ENTRIES SUPPLIED
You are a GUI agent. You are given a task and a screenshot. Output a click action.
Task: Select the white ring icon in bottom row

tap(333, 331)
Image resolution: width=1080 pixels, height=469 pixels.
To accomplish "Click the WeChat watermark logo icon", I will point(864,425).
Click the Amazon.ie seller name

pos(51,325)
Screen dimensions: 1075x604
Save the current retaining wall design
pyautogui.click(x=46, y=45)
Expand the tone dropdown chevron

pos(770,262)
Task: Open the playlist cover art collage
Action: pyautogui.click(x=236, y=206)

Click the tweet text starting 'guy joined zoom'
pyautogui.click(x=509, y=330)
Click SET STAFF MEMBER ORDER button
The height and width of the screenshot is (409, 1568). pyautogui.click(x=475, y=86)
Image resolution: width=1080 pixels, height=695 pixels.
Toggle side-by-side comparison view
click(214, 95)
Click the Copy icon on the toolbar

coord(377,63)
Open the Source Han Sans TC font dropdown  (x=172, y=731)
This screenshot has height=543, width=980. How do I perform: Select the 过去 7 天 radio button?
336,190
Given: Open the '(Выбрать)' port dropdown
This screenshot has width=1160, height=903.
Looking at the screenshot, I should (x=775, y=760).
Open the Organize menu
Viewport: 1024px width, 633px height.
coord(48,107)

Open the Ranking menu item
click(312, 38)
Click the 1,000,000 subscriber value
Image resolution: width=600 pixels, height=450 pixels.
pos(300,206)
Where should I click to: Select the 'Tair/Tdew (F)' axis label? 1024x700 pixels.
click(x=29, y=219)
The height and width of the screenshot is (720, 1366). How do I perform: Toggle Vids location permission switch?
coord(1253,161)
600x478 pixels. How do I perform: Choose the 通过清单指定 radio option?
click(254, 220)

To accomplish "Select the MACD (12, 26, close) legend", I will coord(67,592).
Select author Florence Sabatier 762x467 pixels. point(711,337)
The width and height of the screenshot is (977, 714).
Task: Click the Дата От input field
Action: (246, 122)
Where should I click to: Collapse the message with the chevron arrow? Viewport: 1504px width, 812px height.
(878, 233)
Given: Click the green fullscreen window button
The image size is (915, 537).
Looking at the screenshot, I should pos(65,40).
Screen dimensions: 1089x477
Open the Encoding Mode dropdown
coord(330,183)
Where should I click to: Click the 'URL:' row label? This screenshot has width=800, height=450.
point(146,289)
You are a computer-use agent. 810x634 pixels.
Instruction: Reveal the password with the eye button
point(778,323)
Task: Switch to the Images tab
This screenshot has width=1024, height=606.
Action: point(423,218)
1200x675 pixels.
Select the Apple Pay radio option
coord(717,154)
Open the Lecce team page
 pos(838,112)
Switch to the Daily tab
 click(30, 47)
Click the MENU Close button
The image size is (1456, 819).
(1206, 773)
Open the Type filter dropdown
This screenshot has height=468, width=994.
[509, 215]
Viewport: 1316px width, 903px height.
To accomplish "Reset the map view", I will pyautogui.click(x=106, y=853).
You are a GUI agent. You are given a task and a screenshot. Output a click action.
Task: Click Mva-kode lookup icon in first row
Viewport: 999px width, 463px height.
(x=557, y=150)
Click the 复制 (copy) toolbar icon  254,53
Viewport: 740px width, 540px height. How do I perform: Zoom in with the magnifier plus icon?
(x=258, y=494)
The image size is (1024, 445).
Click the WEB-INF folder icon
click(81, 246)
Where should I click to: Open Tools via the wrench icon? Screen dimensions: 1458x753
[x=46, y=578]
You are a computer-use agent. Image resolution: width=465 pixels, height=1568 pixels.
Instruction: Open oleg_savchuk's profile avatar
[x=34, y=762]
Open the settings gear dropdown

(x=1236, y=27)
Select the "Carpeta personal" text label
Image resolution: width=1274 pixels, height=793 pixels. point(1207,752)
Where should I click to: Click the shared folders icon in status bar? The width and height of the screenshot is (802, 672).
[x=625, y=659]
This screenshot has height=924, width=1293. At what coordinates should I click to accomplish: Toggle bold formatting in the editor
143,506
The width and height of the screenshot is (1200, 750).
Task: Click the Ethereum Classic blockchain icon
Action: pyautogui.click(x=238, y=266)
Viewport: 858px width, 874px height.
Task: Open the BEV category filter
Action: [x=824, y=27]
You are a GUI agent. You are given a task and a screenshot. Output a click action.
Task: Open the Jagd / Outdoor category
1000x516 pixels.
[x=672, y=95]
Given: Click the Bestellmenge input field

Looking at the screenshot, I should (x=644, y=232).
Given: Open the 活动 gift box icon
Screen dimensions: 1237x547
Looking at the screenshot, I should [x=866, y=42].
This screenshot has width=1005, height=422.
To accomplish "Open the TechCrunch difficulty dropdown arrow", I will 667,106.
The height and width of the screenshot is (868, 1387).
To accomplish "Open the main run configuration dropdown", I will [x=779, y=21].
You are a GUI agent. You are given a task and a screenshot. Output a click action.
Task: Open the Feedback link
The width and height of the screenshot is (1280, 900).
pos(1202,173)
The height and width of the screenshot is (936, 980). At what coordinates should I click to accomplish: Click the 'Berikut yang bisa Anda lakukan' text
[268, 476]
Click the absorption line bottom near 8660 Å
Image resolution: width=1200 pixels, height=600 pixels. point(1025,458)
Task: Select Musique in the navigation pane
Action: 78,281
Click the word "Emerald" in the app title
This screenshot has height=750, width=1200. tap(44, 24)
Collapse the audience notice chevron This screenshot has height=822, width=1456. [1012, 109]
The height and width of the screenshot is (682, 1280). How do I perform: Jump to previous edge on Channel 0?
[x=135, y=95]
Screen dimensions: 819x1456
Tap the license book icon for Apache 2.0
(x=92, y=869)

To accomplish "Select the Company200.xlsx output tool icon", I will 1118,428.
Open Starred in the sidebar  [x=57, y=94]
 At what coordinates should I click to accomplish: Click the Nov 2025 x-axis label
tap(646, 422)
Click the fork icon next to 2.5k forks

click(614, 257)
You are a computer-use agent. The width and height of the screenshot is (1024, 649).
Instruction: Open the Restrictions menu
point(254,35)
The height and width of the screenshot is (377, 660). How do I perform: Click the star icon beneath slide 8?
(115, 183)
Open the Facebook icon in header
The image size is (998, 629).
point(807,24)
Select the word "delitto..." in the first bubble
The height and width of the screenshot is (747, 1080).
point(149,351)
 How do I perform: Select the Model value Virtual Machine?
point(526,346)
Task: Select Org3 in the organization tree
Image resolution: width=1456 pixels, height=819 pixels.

TASK GOAL
Output each entry precisely as given.

COMPLETED TASK
You are a GUI agent. You are given a task and a screenshot. Output a click action.
Task: Select the white ring icon in bottom row

tap(333, 331)
Image resolution: width=1080 pixels, height=469 pixels.
To accomplish "Click the WeChat watermark logo icon", I will point(864,425).
Click the Amazon.ie seller name

pos(51,325)
Screen dimensions: 1075x604
Save the current retaining wall design
pyautogui.click(x=46, y=45)
Expand the tone dropdown chevron

pos(770,262)
Task: Open the playlist cover art collage
Action: pyautogui.click(x=236, y=206)

Click the tweet text starting 'guy joined zoom'
pyautogui.click(x=509, y=330)
Click SET STAFF MEMBER ORDER button
The height and width of the screenshot is (409, 1568). pyautogui.click(x=475, y=86)
Image resolution: width=1080 pixels, height=695 pixels.
Toggle side-by-side comparison view
click(214, 95)
Click the Copy icon on the toolbar

coord(377,63)
Open the Source Han Sans TC font dropdown  (x=172, y=731)
This screenshot has height=543, width=980. How do I perform: Select the 过去 7 天 radio button?
336,190
Given: Open the '(Выбрать)' port dropdown
This screenshot has width=1160, height=903.
Looking at the screenshot, I should (x=775, y=760).
Open the Organize menu
Viewport: 1024px width, 633px height.
coord(48,107)

Open the Ranking menu item
click(312, 38)
Click the 1,000,000 subscriber value
Image resolution: width=600 pixels, height=450 pixels.
pos(300,206)
Where should I click to: Select the 'Tair/Tdew (F)' axis label? 1024x700 pixels.
click(x=29, y=219)
The height and width of the screenshot is (720, 1366). How do I perform: Toggle Vids location permission switch?
coord(1253,161)
600x478 pixels. How do I perform: Choose the 通过清单指定 radio option?
click(254, 220)

To accomplish "Select the MACD (12, 26, close) legend", I will coord(67,592).
Select author Florence Sabatier 762x467 pixels. point(711,337)
The width and height of the screenshot is (977, 714).
Task: Click the Дата От input field
Action: (246, 122)
Where should I click to: Collapse the message with the chevron arrow? Viewport: 1504px width, 812px height.
(878, 233)
Given: Click the green fullscreen window button
The image size is (915, 537).
Looking at the screenshot, I should pos(65,40).
Screen dimensions: 1089x477
Open the Encoding Mode dropdown
coord(330,183)
Where should I click to: Click the 'URL:' row label? This screenshot has width=800, height=450.
point(146,289)
You are a computer-use agent. 810x634 pixels.
Instruction: Reveal the password with the eye button
point(778,323)
Task: Switch to the Images tab
This screenshot has width=1024, height=606.
Action: point(423,218)
1200x675 pixels.
Select the Apple Pay radio option
coord(717,154)
Open the Lecce team page
 pos(838,112)
Switch to the Daily tab
 click(30, 47)
Click the MENU Close button
The image size is (1456, 819).
(1206, 773)
Open the Type filter dropdown
This screenshot has height=468, width=994.
[509, 215]
Viewport: 1316px width, 903px height.
To accomplish "Reset the map view", I will pyautogui.click(x=106, y=853).
You are a GUI agent. You are given a task and a screenshot. Output a click action.
Task: Click Mva-kode lookup icon in first row
Viewport: 999px width, 463px height.
(x=557, y=150)
Click the 复制 (copy) toolbar icon  254,53
Viewport: 740px width, 540px height. How do I perform: Zoom in with the magnifier plus icon?
(x=258, y=494)
The image size is (1024, 445).
Click the WEB-INF folder icon
click(81, 246)
Where should I click to: Open Tools via the wrench icon? Screen dimensions: 1458x753
[x=46, y=578]
You are a computer-use agent. Image resolution: width=465 pixels, height=1568 pixels.
Instruction: Open oleg_savchuk's profile avatar
[x=34, y=762]
Open the settings gear dropdown

(x=1236, y=27)
Select the "Carpeta personal" text label
Image resolution: width=1274 pixels, height=793 pixels. point(1207,752)
Where should I click to: Click the shared folders icon in status bar? The width and height of the screenshot is (802, 672).
[x=625, y=659]
This screenshot has height=924, width=1293. At what coordinates should I click to accomplish: Toggle bold formatting in the editor
143,506
The width and height of the screenshot is (1200, 750).
Task: Click the Ethereum Classic blockchain icon
Action: pyautogui.click(x=238, y=266)
Viewport: 858px width, 874px height.
Task: Open the BEV category filter
Action: [x=824, y=27]
You are a GUI agent. You are given a task and a screenshot. Output a click action.
Task: Open the Jagd / Outdoor category
1000x516 pixels.
[x=672, y=95]
Given: Click the Bestellmenge input field

Looking at the screenshot, I should (x=644, y=232).
Given: Open the 活动 gift box icon
Screen dimensions: 1237x547
Looking at the screenshot, I should [x=866, y=42].
This screenshot has width=1005, height=422.
To accomplish "Open the TechCrunch difficulty dropdown arrow", I will 667,106.
The height and width of the screenshot is (868, 1387).
To accomplish "Open the main run configuration dropdown", I will [x=779, y=21].
You are a GUI agent. You are given a task and a screenshot. Output a click action.
Task: Open the Feedback link
The width and height of the screenshot is (1280, 900).
pos(1202,173)
The height and width of the screenshot is (936, 980). At what coordinates should I click to accomplish: Click the 'Berikut yang bisa Anda lakukan' text
[268, 476]
Click the absorption line bottom near 8660 Å
Image resolution: width=1200 pixels, height=600 pixels. point(1025,458)
Task: Select Musique in the navigation pane
Action: 78,281
Click the word "Emerald" in the app title
This screenshot has height=750, width=1200. tap(44, 24)
Collapse the audience notice chevron This screenshot has height=822, width=1456. [1012, 109]
The height and width of the screenshot is (682, 1280). How do I perform: Jump to previous edge on Channel 0?
[x=135, y=95]
Screen dimensions: 819x1456
Tap the license book icon for Apache 2.0
(x=92, y=869)

To accomplish "Select the Company200.xlsx output tool icon", I will 1118,428.
Open Starred in the sidebar  [x=57, y=94]
 At what coordinates should I click to accomplish: Click the Nov 2025 x-axis label
tap(646, 422)
Click the fork icon next to 2.5k forks

click(614, 257)
You are a computer-use agent. The width and height of the screenshot is (1024, 649).
Instruction: Open the Restrictions menu
point(254,35)
The height and width of the screenshot is (377, 660). How do I perform: Click the star icon beneath slide 8?
(115, 183)
Open the Facebook icon in header
The image size is (998, 629).
point(807,24)
Select the word "delitto..." in the first bubble
The height and width of the screenshot is (747, 1080).
point(149,351)
 How do I perform: Select the Model value Virtual Machine?
point(526,346)
Task: Select Org3 in the organization tree
Image resolution: width=1456 pixels, height=819 pixels.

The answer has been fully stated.